Print everything from the line containing "Tap the Wi-Fi" down to the end of the lines, including both ends, with each line reproduced word for word.

────

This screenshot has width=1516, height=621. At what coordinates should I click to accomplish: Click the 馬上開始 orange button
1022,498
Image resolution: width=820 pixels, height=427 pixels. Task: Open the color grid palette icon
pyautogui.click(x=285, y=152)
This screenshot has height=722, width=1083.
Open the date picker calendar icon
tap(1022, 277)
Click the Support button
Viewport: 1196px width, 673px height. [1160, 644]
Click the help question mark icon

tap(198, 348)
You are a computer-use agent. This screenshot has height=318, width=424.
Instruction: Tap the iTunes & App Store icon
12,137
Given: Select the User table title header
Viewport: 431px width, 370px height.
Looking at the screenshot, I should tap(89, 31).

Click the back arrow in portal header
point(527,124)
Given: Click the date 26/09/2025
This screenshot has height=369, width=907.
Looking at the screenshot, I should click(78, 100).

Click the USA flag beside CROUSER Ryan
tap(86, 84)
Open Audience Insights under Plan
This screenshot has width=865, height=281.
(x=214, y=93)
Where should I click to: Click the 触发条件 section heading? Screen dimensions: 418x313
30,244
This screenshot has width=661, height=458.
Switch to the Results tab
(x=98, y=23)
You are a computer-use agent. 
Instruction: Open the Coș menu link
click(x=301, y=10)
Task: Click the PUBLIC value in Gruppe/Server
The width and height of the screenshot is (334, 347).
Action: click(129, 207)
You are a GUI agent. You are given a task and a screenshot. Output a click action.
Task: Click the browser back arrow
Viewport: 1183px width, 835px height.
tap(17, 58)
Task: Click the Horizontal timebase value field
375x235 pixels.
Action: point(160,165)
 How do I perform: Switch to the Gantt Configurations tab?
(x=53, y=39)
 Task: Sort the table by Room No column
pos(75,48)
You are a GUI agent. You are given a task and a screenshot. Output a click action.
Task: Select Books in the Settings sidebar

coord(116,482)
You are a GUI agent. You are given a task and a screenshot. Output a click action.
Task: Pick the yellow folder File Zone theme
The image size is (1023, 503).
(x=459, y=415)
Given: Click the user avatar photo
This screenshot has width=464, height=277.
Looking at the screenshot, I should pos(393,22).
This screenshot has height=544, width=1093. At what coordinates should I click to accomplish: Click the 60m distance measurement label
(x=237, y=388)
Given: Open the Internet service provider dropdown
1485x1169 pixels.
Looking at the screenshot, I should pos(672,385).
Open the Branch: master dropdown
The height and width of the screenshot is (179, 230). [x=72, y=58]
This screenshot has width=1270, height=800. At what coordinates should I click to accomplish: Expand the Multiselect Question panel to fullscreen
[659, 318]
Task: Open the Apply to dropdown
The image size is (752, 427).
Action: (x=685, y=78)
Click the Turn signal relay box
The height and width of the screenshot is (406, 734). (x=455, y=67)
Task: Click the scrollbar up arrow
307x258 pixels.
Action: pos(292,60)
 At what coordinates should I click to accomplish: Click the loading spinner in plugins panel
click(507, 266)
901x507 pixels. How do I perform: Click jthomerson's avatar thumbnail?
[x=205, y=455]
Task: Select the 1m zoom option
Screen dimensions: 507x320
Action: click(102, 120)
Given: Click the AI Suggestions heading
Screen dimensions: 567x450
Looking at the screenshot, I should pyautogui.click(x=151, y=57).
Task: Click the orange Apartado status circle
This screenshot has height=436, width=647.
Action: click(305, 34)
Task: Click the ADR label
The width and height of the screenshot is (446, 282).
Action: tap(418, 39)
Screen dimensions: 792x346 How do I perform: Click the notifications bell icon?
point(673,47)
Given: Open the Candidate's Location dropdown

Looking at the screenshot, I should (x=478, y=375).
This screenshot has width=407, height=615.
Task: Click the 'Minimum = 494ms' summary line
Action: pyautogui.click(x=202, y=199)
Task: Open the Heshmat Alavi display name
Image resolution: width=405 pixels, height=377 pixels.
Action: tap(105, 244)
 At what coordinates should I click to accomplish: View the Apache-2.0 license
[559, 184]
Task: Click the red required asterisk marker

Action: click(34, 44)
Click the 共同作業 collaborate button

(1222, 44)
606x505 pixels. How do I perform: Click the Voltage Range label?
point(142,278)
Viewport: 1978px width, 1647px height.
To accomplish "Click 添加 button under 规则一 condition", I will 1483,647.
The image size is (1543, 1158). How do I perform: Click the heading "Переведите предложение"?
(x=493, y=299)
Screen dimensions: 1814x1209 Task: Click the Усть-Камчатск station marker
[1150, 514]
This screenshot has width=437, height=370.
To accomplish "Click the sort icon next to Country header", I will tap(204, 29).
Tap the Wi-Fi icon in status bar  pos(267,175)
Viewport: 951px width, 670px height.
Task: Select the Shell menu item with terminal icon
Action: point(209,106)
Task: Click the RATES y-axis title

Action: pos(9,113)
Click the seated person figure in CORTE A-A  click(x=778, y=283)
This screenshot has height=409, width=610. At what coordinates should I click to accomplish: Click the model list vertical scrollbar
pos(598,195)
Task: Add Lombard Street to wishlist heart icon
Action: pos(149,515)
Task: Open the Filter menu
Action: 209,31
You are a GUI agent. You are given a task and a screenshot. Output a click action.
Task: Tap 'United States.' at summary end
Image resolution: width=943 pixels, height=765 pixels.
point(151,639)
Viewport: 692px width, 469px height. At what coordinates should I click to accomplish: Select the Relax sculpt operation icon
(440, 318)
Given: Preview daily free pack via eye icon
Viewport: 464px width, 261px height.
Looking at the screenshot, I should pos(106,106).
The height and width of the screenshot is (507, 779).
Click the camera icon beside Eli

────

Solved exercise –
Tap the Wi-Fi icon in status bar  pos(267,175)
Viewport: 951px width, 670px height.
Task: Select the Shell menu item with terminal icon
Action: point(209,106)
Task: Click the RATES y-axis title

Action: pos(9,113)
Click the seated person figure in CORTE A-A  click(x=778, y=283)
This screenshot has height=409, width=610. At what coordinates should I click to accomplish: Click the model list vertical scrollbar
pos(598,195)
Task: Add Lombard Street to wishlist heart icon
Action: pos(149,515)
Task: Open the Filter menu
Action: 209,31
You are a GUI agent. You are given a task and a screenshot. Output a click action.
Task: Tap 'United States.' at summary end
Image resolution: width=943 pixels, height=765 pixels.
point(151,639)
Viewport: 692px width, 469px height. At what coordinates should I click to accomplish: Select the Relax sculpt operation icon
(440, 318)
Given: Preview daily free pack via eye icon
Viewport: 464px width, 261px height.
Looking at the screenshot, I should pos(106,106).
The height and width of the screenshot is (507, 779).
Click the camera icon beside Eli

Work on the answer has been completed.